Challenge:
Render everything from the line containing "Where should I" down to the end of the records as a JSON list of strings, one string per line, skipping blank lines and leaving out the pictures.

Stored rows:

═══

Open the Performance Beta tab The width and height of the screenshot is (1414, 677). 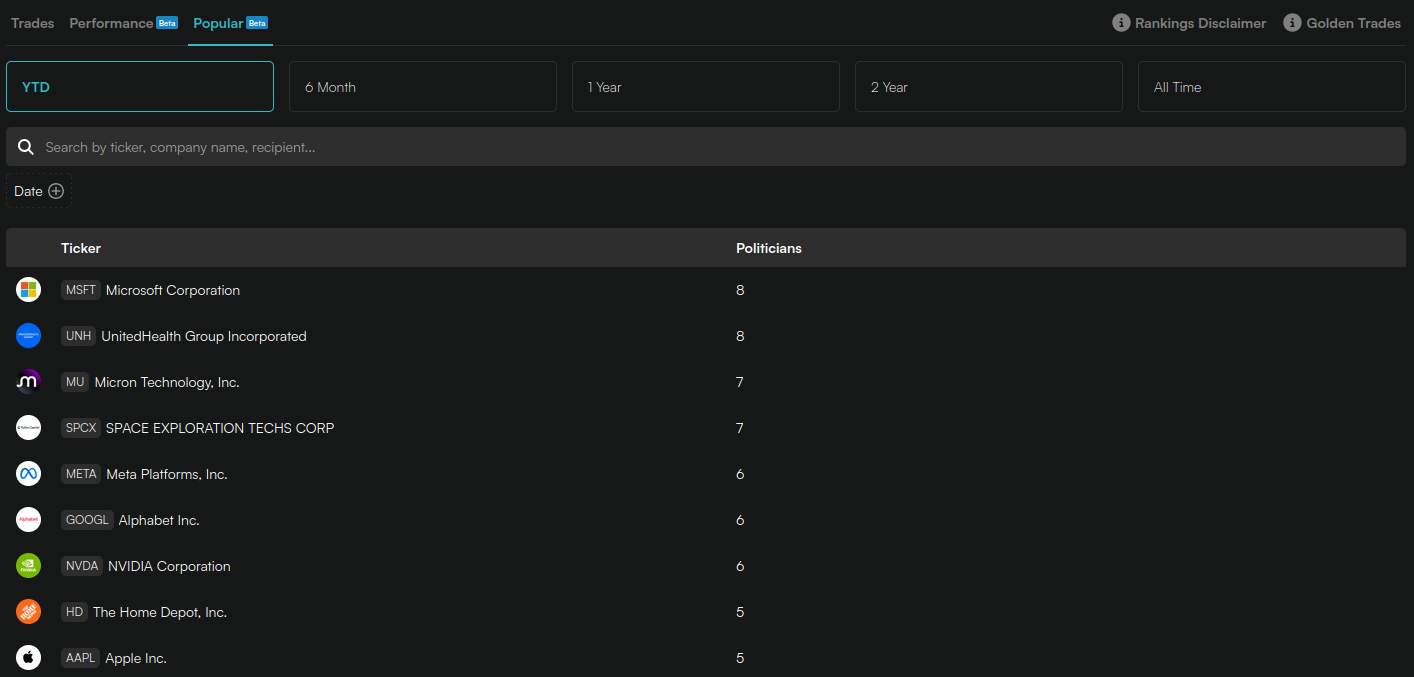click(x=124, y=23)
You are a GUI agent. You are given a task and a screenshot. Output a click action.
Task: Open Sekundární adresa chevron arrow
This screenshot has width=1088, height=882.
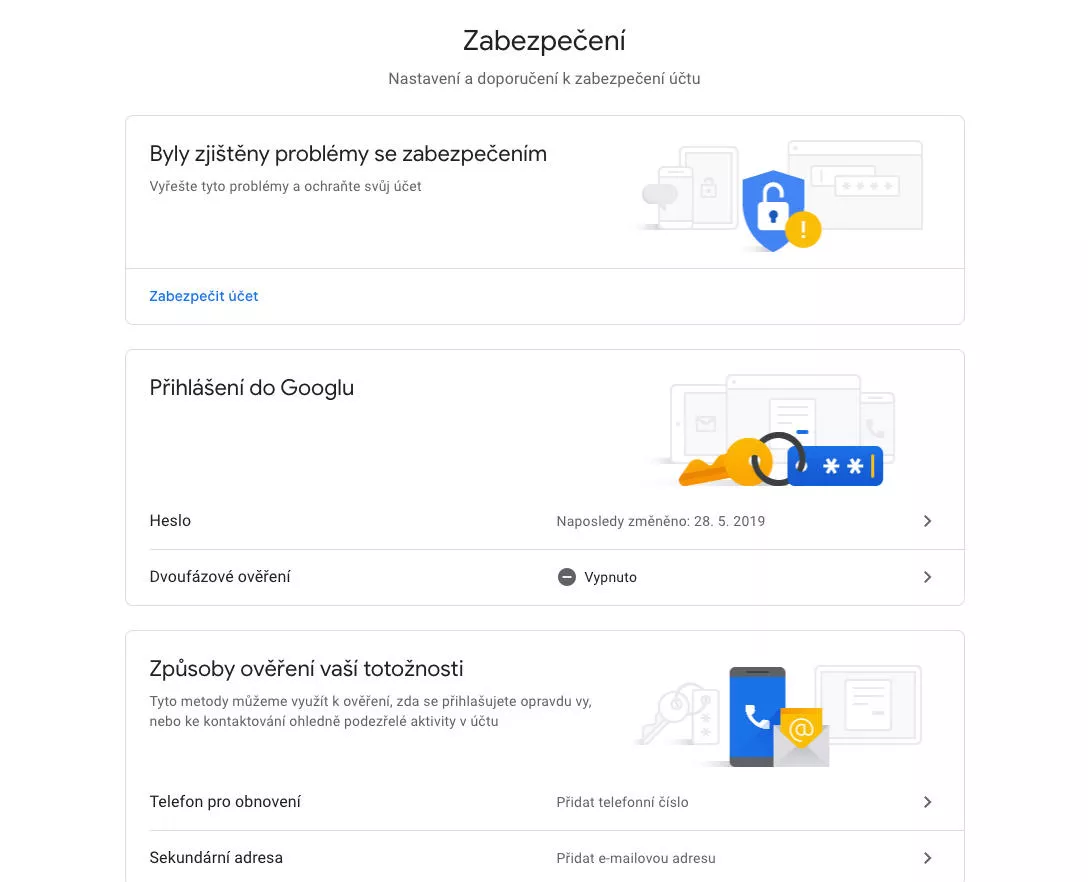pyautogui.click(x=927, y=858)
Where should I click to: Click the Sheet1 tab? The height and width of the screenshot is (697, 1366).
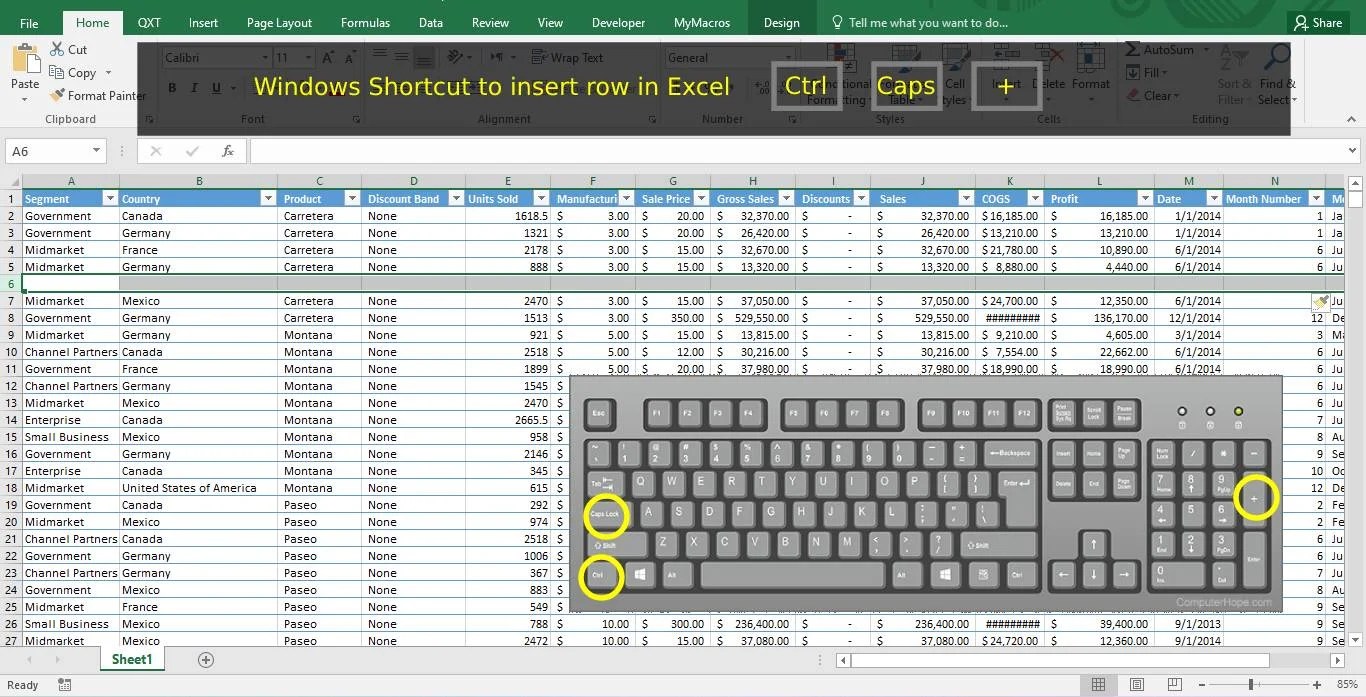131,659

═══

Exercise output:
[
  "Where should I click to: Click the Sheet1 tab? The height and width of the screenshot is (697, 1366).",
  "131,659"
]